Oh, Mr. Ryan, Do Get Wonky On Us. Please. (I.e., thank you, Brit Hume and Matt Miller.)

In poker a “tell” is the physical giveaway or tic that lets you know someone is lying about his or her hand. In politics it’s the mode of evasion a politician chooses to sidestep a truth he or she doesn’t want to admit or to avoid saying something against self-interest. In his debut interview with Fox News’ Brit Hume Tuesday, Rep. Paul Ryan’s “tells” were audacious and revealing. They suggest an opening Democrats would be wise to pursue.

Ryan (R-Wis.) tried to cloak himself in his supposedly charming “wonky-ness” to sidestep two simple questions from Hume: When does Mitt Romney’s budget reach balance, and when does Ryan’s own budget plan do the same? Ryan pirouetted because Hume’s queries threatened to expose his famed “fiscal conservatism” as a fraud.

It’s worth parsing Ryan’s tactics in this exchange because it shows the brand of disingenuousness we’re dealing with. So let’s go to the videotape. Have a look at the relevant two-minute portion of the clip (excerpted on this CNN video) and then we’ll dissect it.

Okay, you’re back. Hume started with a simple question: “The budget plan that you’re now supporting would get to balance when?”

Now, for context, recall that in the last era of epic budget smackdowns, 1995 and 1996, Newt Gingrich would have had an equally simple answer: in seven years. President Bill Clinton’s failure to embrace the goal of a balanced budget at all was a major political liability that Clinton finally (and shrewdly) erased when he came out with his own 10-year plan in mid-1995. (It’s worth underscoring that a 10-year path to balance was viewed then as the outer limit of credibility — pledging to end the red ink any further than a decade out didn’t pass the laugh test.)

Since Ryan knows that Romney’s bare sketch of a plan never reaches balance, he stumbles momentarily before trying to move the conversation to his comfortable talking points about Romney’s goal of reducing spending to historic norms as a share of gross domestic product.

But Hume grows quietly impatient. He practically cuts Ryan off.

“I get that,” Hume says. “But what about balance?”

You can see Ryan flinch. He doesn’t know, he says. Why not? “I don’t want to get wonky on you,” he says, recovering, “because we haven’t run the numbers on that specific plan.” But that’s not “getting wonky” at all. As common sense (and the Gingrich/Clinton approach) suggests, there’s nothing arcane about this subject. You decide on a sensible path to balance as a goal and come up with policies that achieve it. All this means is that Romney hasn’t done what a fiscally conservative leader would do. Trying to evade this as a matter of not “getting wonky” is Ryan’s tell. He’s betting Hume is too dumb, uninterested or short on time to press the point.

Recognizing Paul Ryan’s ‘tell’when he is trying to avoid something, Matt Miller, Washington Post, today’s edition

Wow.  Okay.  That’s a much longer excerpt from someone else’s piece than I like to use, unbroken by my own commentary.  And it doesn’t even include the real coup de grace of that column, the best I’ve read in a really long time.  The column goes on recite further details of that interview:  

“Your own budget . . . when does that contemplate reaching balance?” Hume asks.

DATA:

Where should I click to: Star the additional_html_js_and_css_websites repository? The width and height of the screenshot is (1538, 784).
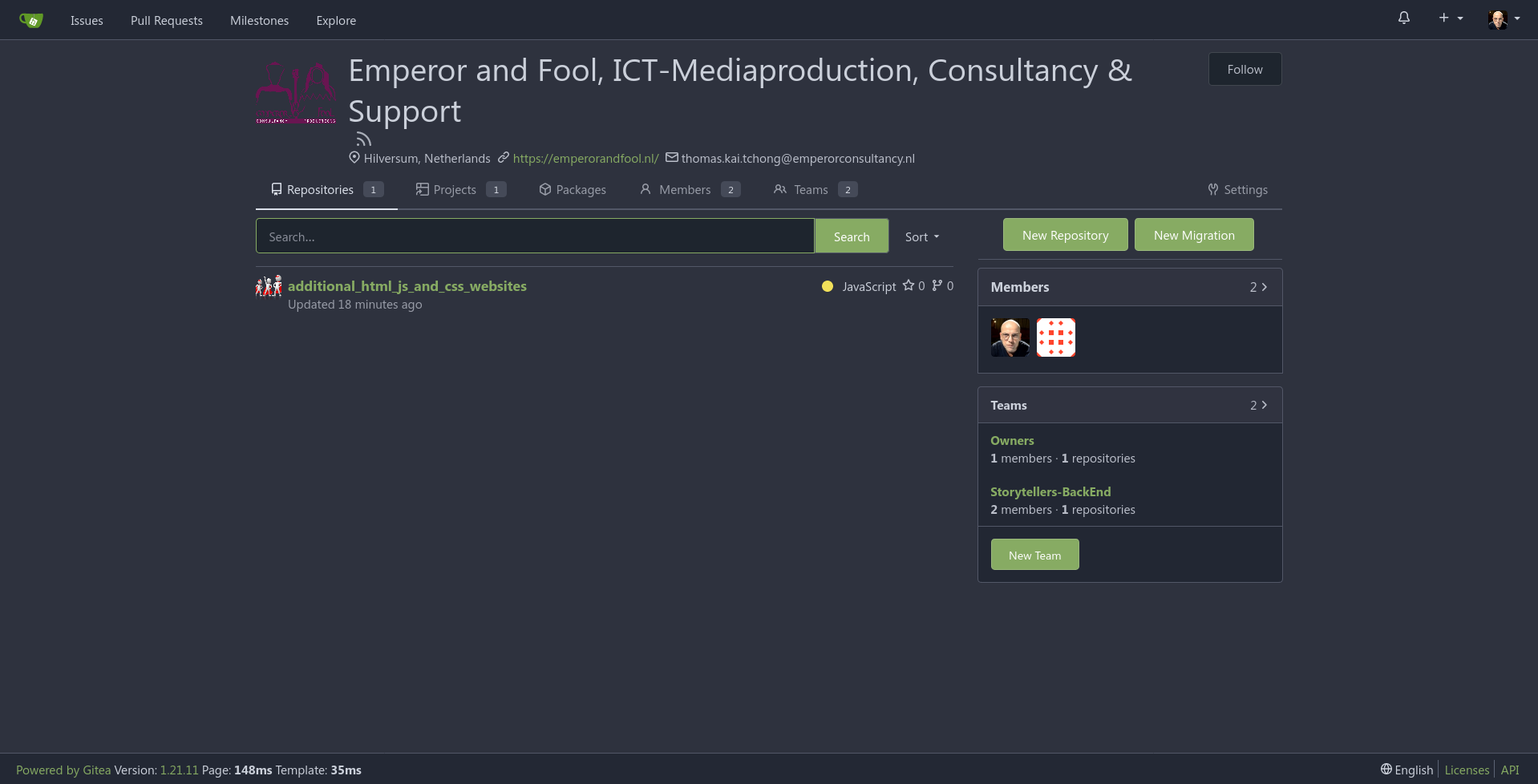pyautogui.click(x=909, y=285)
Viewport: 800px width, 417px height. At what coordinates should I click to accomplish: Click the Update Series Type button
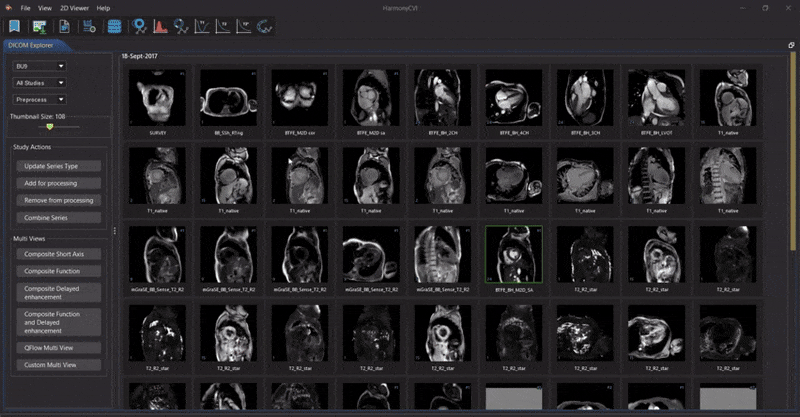59,166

WORK INSTRUCTIONS: Write the next part of the post about Paul Ryan's interview with Brit Hume, starting right after its last line. The listing is separate material, unrelated to the post about Paul Ryan's interview with Brit Hume.

WRITTEN REPLY:
There’s no exit. Not until the 2030s, Ryan finally admits, looking uncomfortable — but then he quickly adds, making a face, that’s only under the Congressional Budget Office’s scoring rules, implying that they’re silly constraints every Fox News viewer would agree are ridiculous (instead of sensible rules meant to credit politicians only for policy proposals that are real). Ryan adds that “we believe” if we get the economy growing, “it would balance in 10 years.” But that’s supply-side faith-based budgeting again — exactly what we ran an empirical test on in the 1980s. (And the truth is, if Ryan’s big tax cuts were properly accounted for, his plan’s real date of balance would push well beyond 2040).

And finally that promised coup de grace:

Why am I harping on this? Because it’s impossible to overstate how central the unjustified label of “fiscal conservative” is to the Ryan brand and the GOP’s strategy. As Clinton understood in the 1990s, “fiscal responsibility” is a values issue important to the voters who decide modern presidential elections.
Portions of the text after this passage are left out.